*Page excerpt*.
[start]

We should build a baby-brained artificial intelligence | Tech News

Alison Gopnik’s career began with a psychology experiment she now considers ridiculous. Aiming to understand how 15-month-olds connect words with abstract concepts (daddy = caregiver), she decided to visit nine kids once a week for a year. The then ­Oxford graduate student would record everything they said as part of her dissertation. “It was absurd for a million reasons,” says Gopnik, holed up on a winter Friday in her office at the University of California at Berkeley, where she is a professor of developmental psychology. “If a childhad moved away, if there weren’t any take-aways after the year, or any number of things, all that work would have been gone,” she says, before adding, “I would never allow a ­student of mine to do anything like that today.”

[end]

*Stated problem a*. Select every line of the records that contains the word "icon".
The article and the records are unrelated material.

Word and item position data:
[start]

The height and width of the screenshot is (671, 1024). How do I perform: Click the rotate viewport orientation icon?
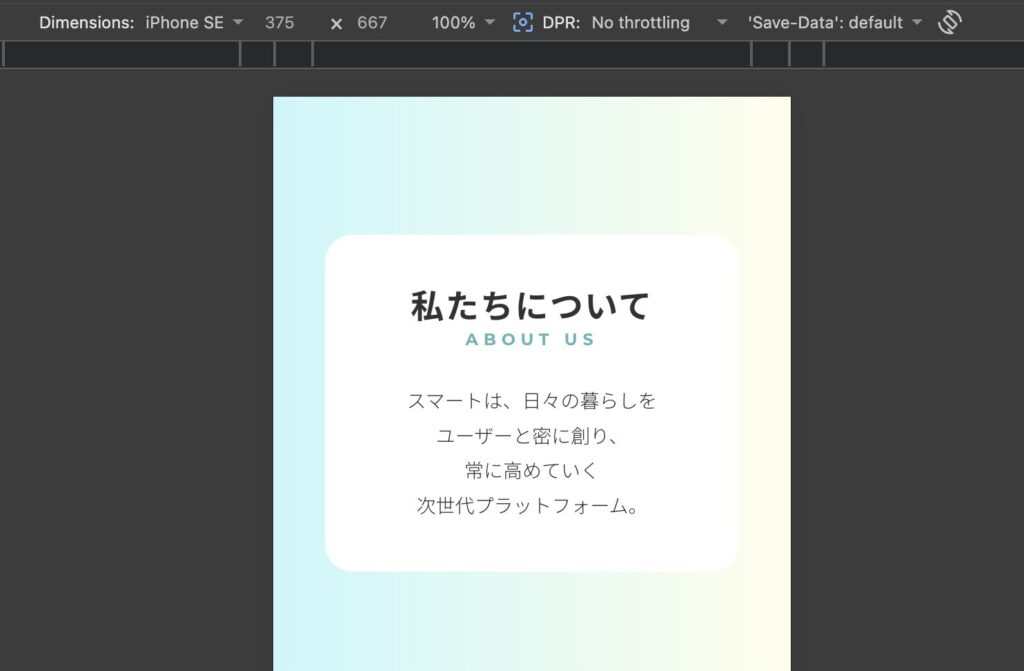948,21
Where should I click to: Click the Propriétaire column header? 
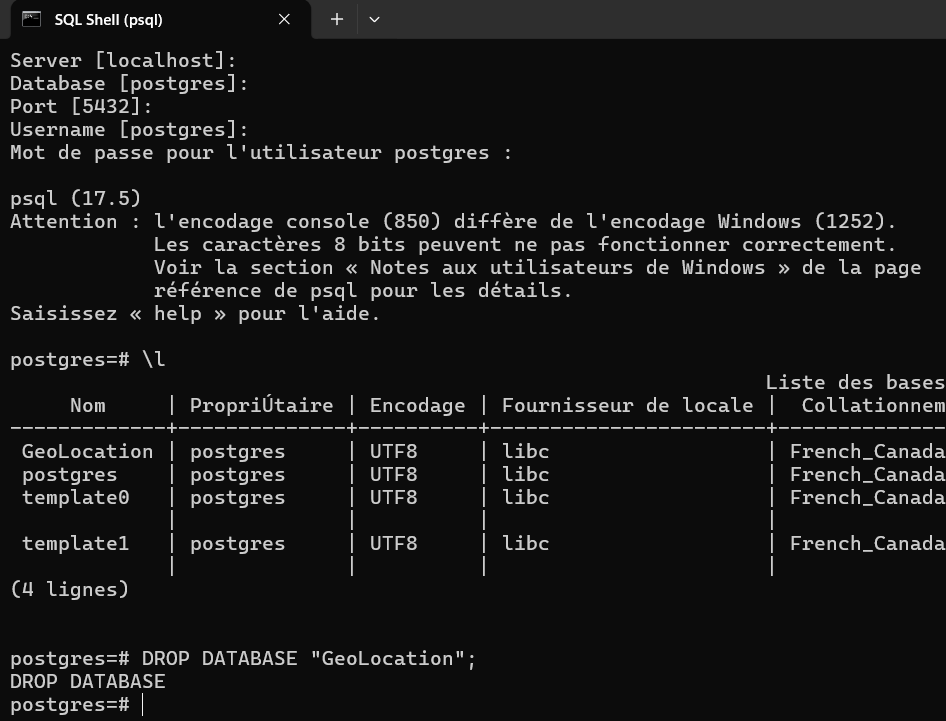[261, 406]
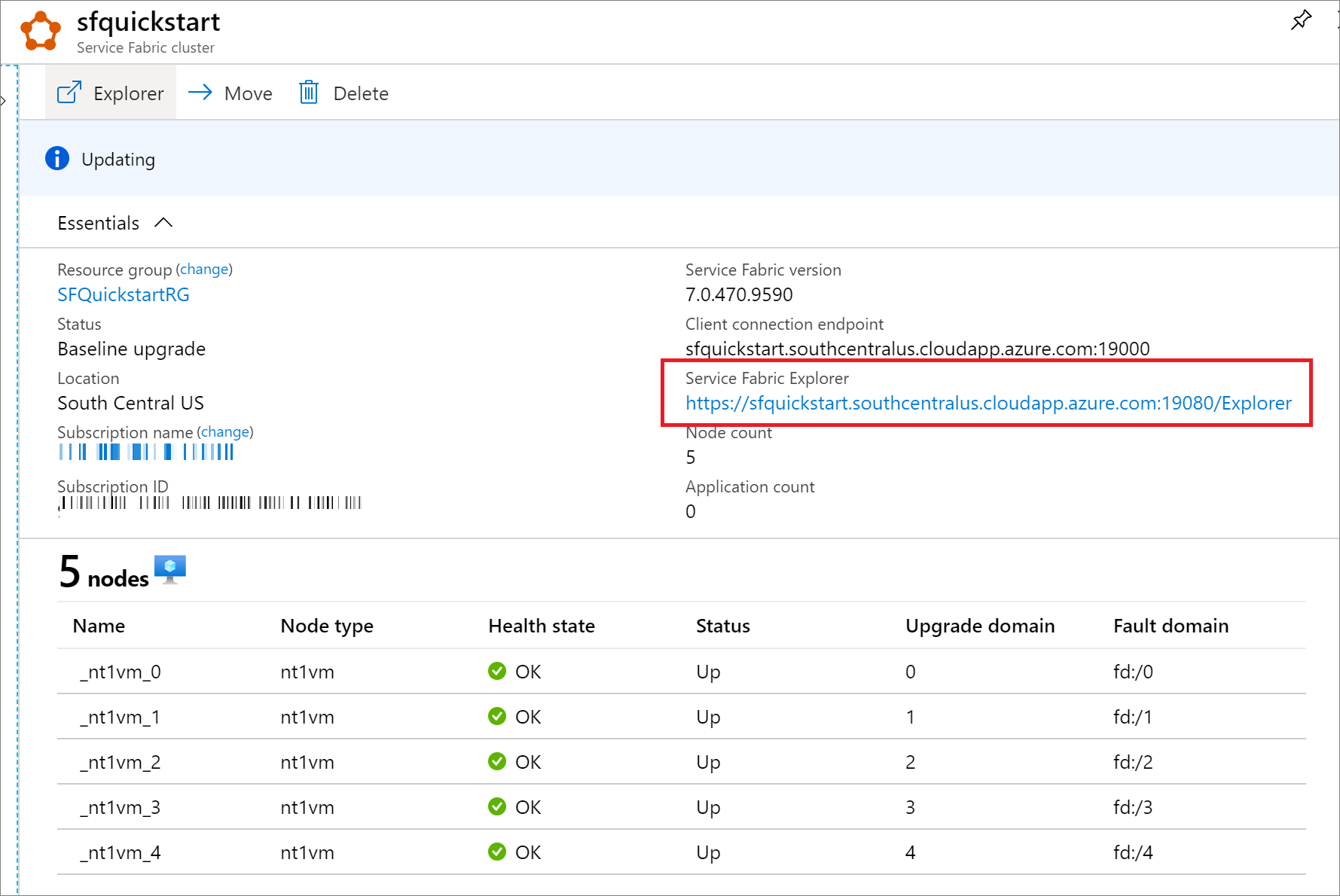1340x896 pixels.
Task: Pin this cluster to dashboard
Action: pyautogui.click(x=1301, y=20)
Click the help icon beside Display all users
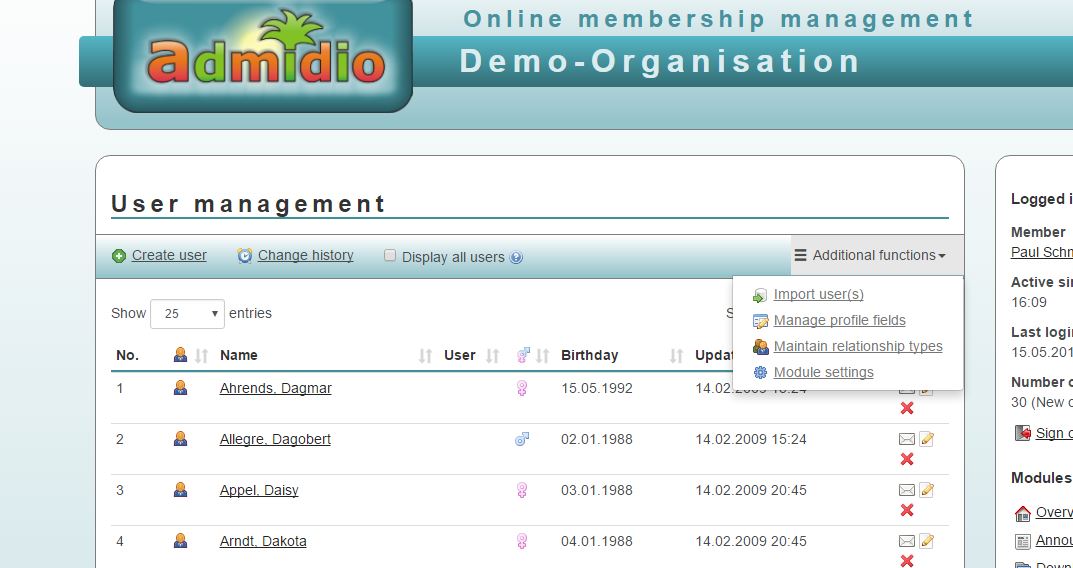1073x568 pixels. [516, 257]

[end]

*Stated problem b*.
Answer these from the article on baby-brained artificial intelligence:
(i) How many children did Gopnik plan to visit for her experiment, and how often?
(ii) At which university was she a graduate student at the time?
(iii) What field is she a professor of at the University of California at Berkeley?

*Exercise response a*.
The height and width of the screenshot is (671, 1024). How do I perform: Click the rotate viewport orientation icon?
Click the help icon beside Display all users

*Exercise response b*.
(i) Nine children, once a week for a year.
(ii) Oxford.
(iii) Developmental psychology.